(THE TASK) In the records below, find the line containing "Viewport: 734px width, 727px". Output it and every line after it to the end, unchanged, with no pictures.

[Dataset entries]

◇ ◇ ◇

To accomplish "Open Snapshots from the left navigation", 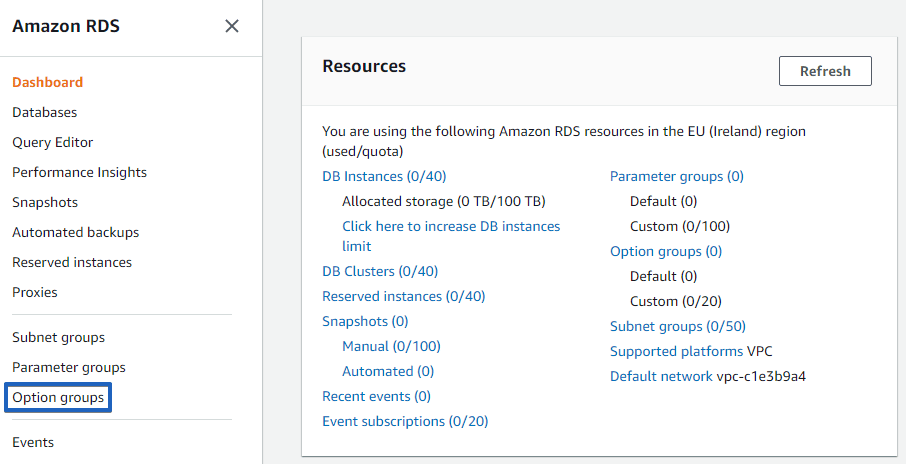I will coord(44,202).
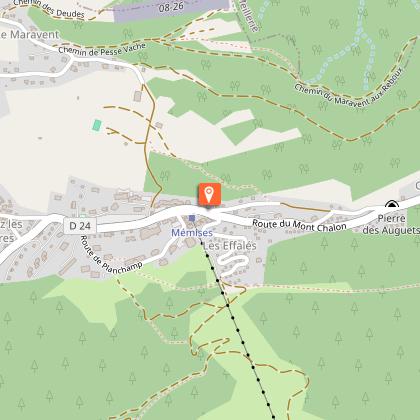This screenshot has width=420, height=420.
Task: Click the D 24 road shield
Action: click(80, 226)
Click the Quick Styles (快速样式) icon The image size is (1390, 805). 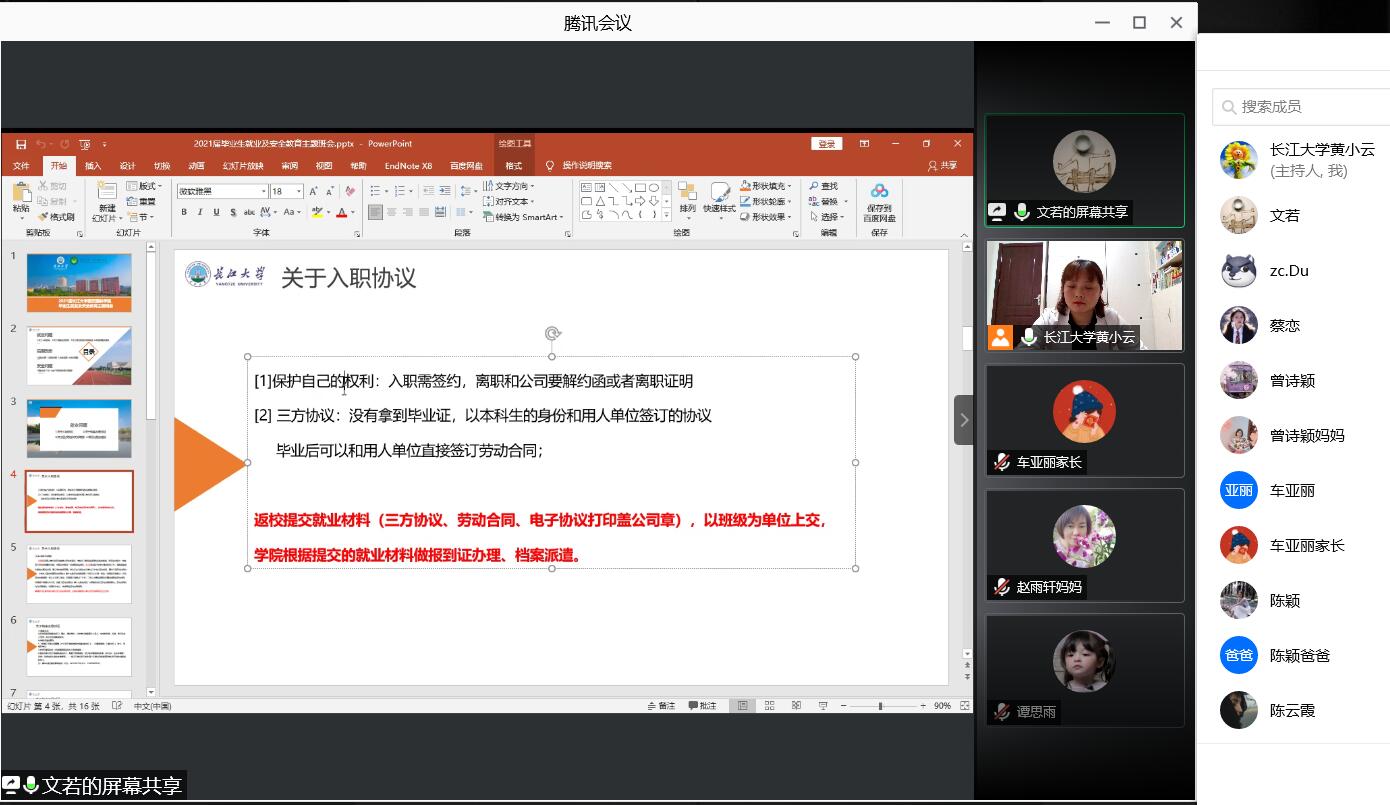[719, 196]
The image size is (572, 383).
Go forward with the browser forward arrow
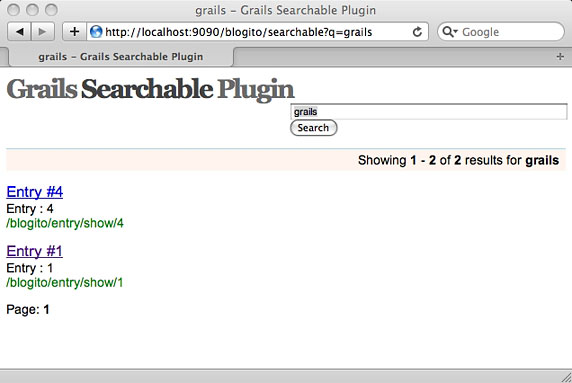(x=43, y=32)
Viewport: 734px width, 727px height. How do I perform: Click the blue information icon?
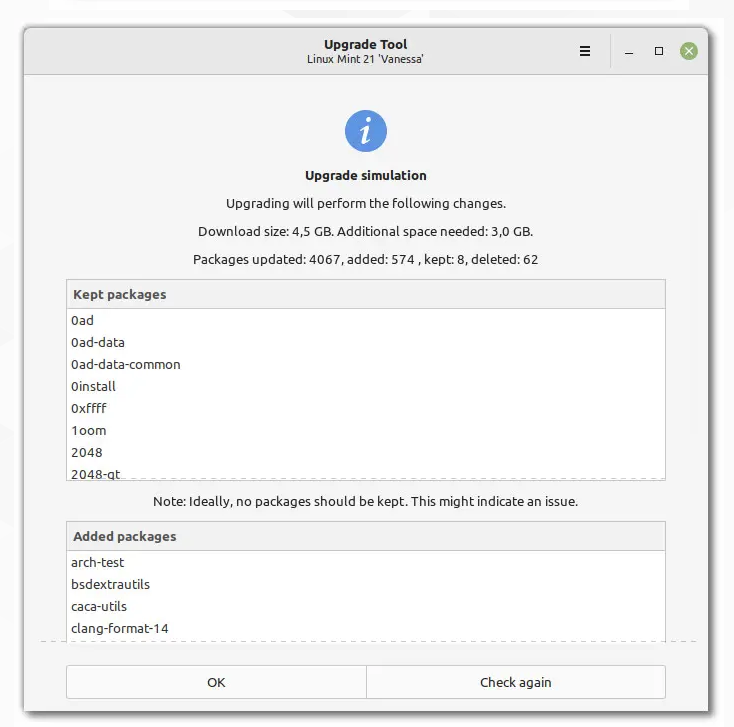point(366,131)
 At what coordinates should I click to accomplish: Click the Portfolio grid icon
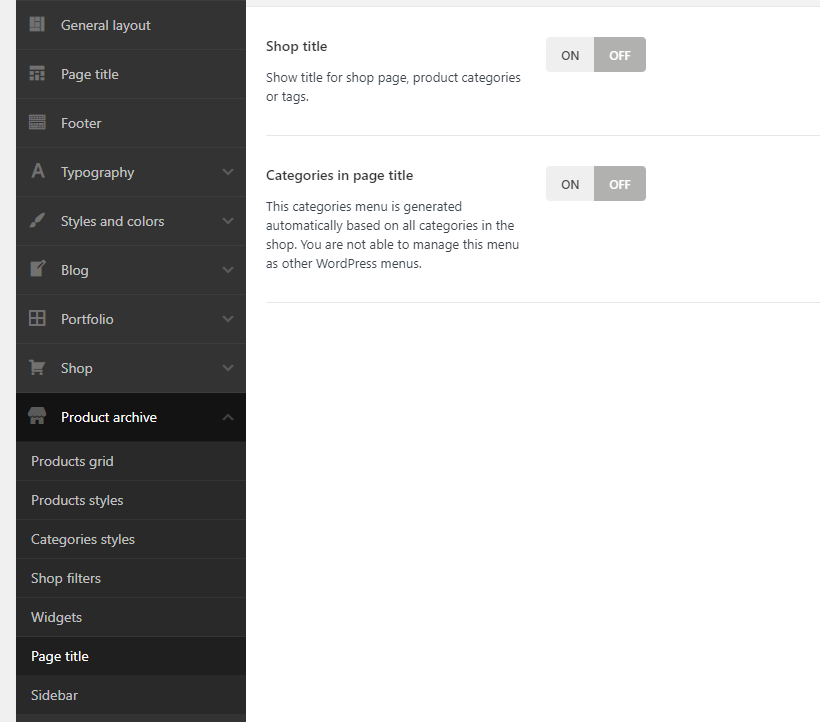[x=37, y=319]
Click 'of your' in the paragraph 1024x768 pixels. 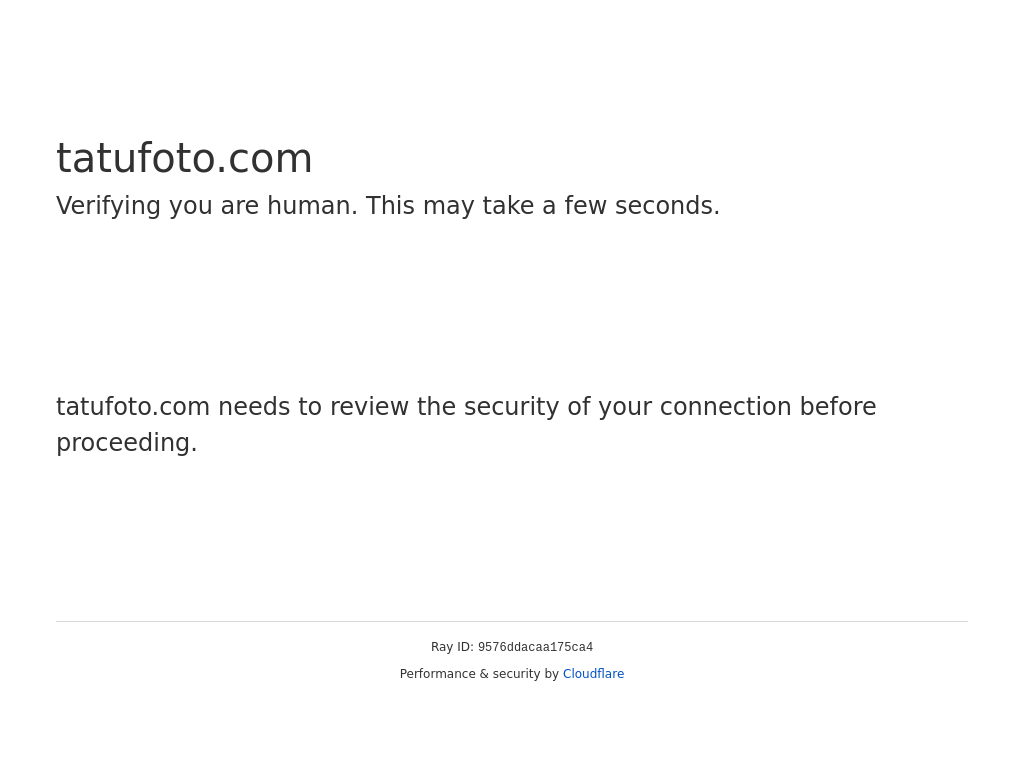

◇ ◇ ◇

(THE ANSWER)
Viewport: 734px width, 727px height. How do I perform: Click the blue information icon?
point(366,131)
 At what coordinates should I click to accomplish: Click the Portfolio grid icon
[x=37, y=319]
Click 'of your' in the paragraph 1024x768 pixels. 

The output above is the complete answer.